• [EXERCISE DIRECTIONS]: Copy out each line featuring the string "computer" from the entries beneath.

----- MATERIAL TO PROCESS -----

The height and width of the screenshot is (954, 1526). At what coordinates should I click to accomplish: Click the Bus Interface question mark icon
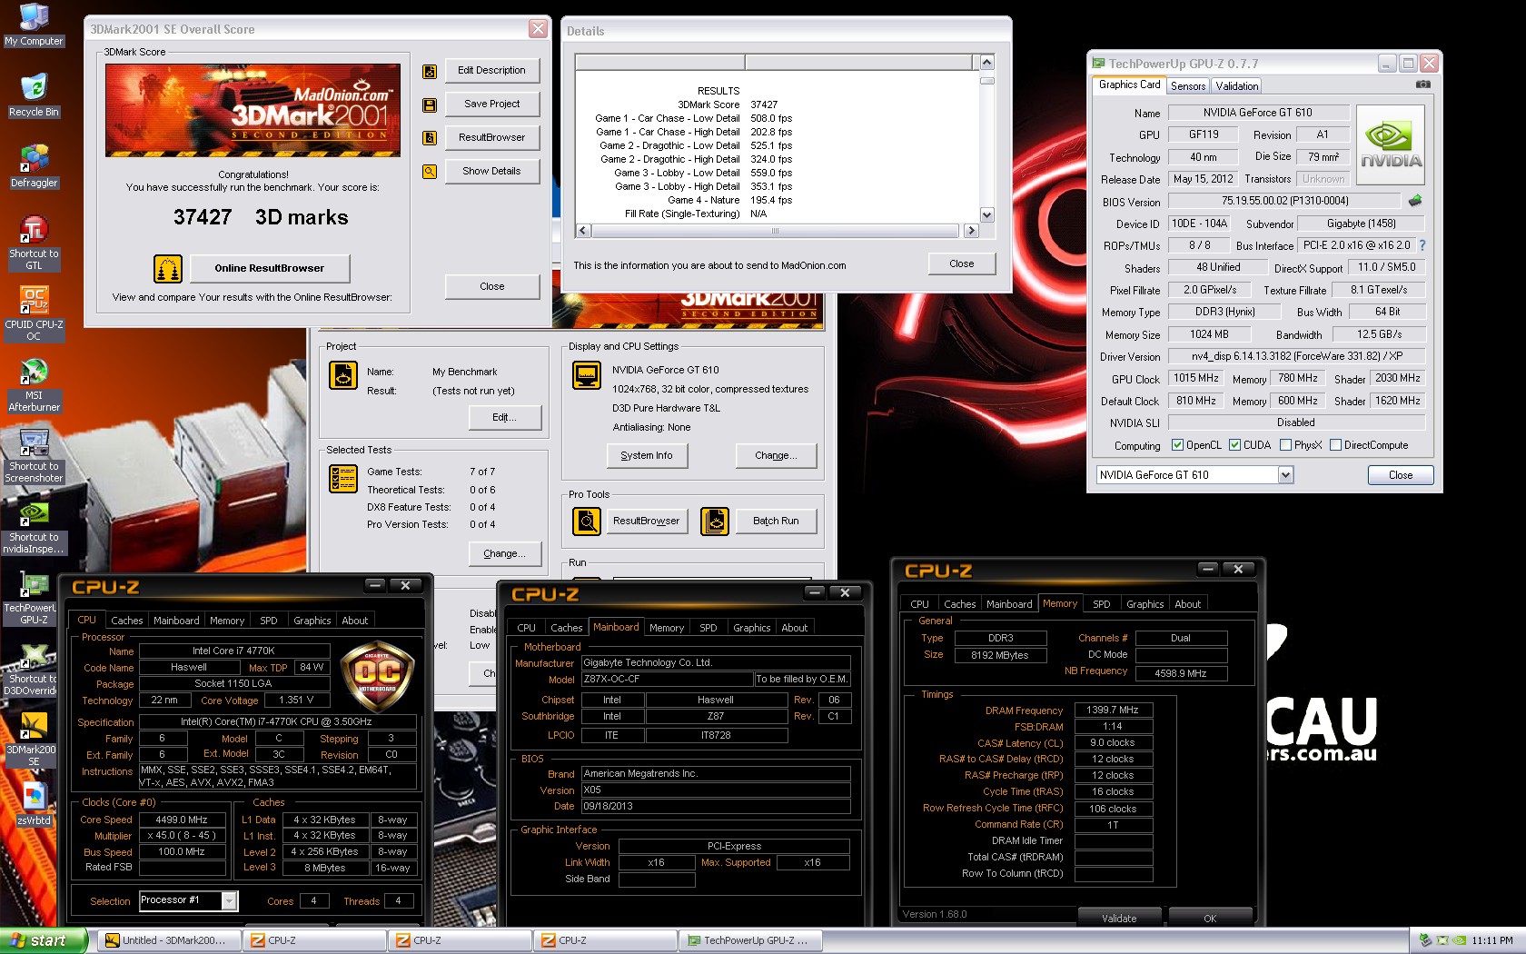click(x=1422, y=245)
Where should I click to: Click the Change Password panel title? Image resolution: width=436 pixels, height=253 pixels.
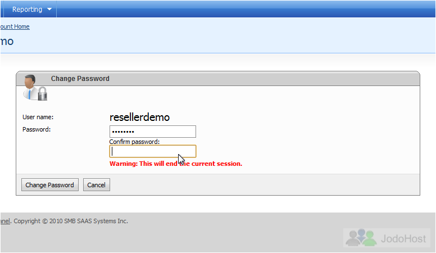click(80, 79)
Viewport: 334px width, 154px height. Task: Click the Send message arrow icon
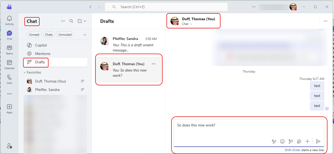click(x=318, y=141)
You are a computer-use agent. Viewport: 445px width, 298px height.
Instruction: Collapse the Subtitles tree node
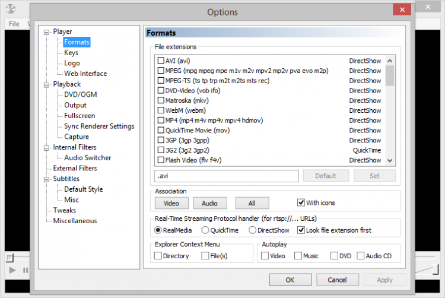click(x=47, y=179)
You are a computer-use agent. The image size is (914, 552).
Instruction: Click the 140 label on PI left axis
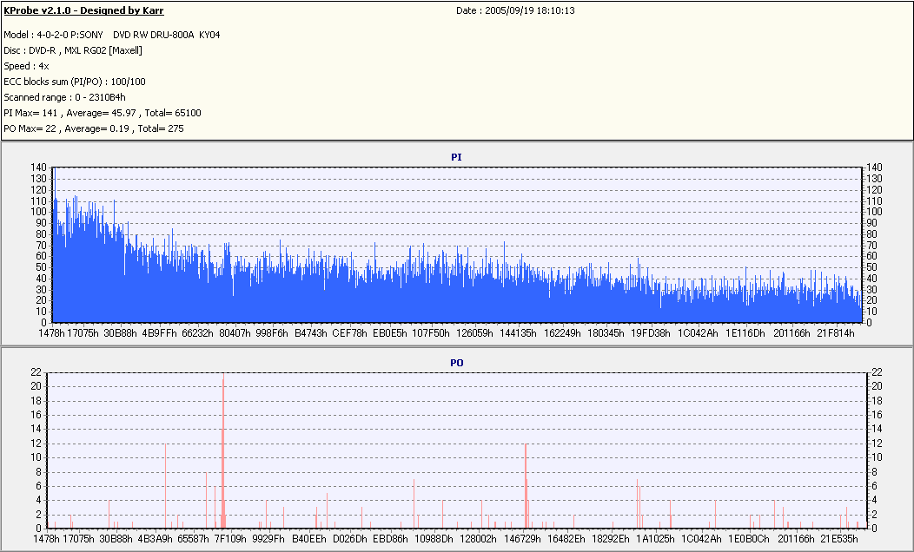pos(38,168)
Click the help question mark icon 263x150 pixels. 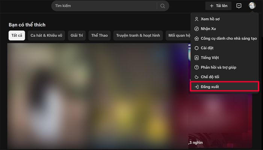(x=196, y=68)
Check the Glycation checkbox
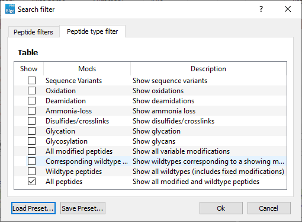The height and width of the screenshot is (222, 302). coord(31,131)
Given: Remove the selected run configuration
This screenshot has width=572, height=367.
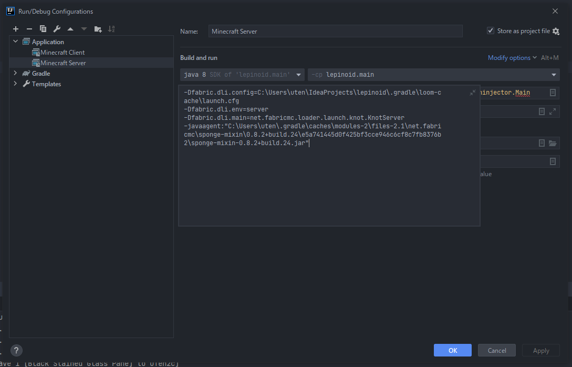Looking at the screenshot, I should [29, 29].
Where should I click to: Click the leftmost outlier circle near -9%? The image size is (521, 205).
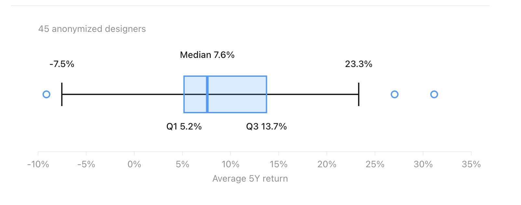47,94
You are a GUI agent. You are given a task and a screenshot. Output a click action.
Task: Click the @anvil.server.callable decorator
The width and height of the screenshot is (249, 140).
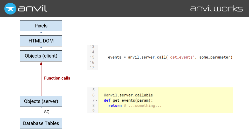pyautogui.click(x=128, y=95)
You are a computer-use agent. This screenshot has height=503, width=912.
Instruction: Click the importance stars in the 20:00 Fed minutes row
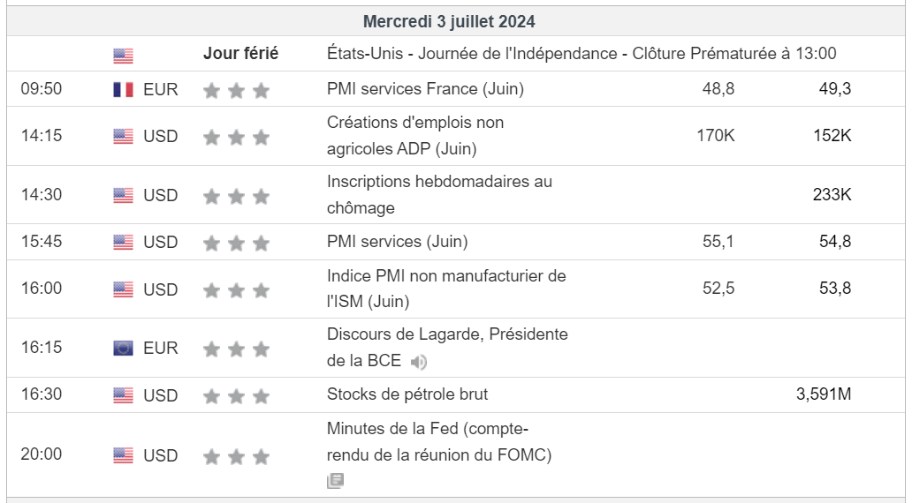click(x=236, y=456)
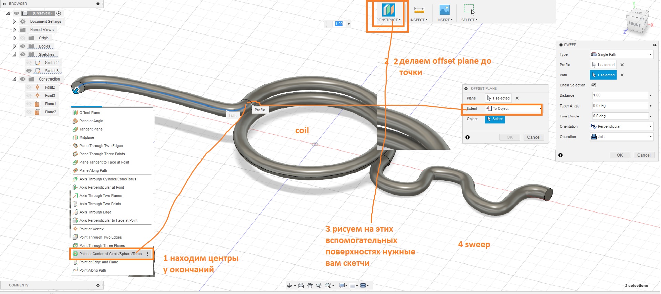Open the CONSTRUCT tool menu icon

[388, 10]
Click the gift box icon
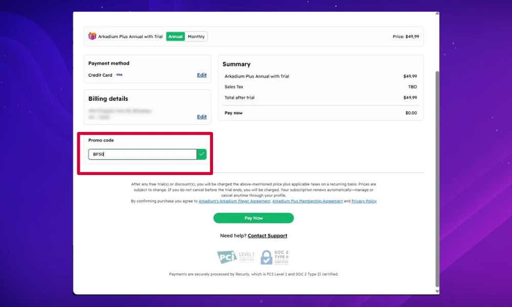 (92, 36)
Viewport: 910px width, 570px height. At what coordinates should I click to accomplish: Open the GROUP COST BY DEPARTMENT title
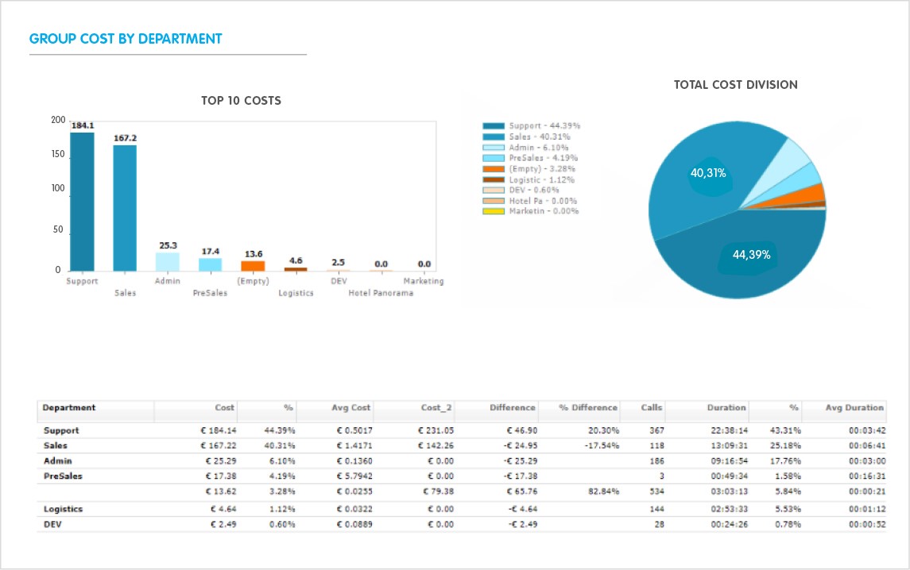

-----

• [YOUR RESPONSE]:
You are a computer-use agent. Viewport: 445px width, 298px height.
You are a computer-use agent. The image size is (914, 552).
You are a computer-use agent. This screenshot has height=503, width=912.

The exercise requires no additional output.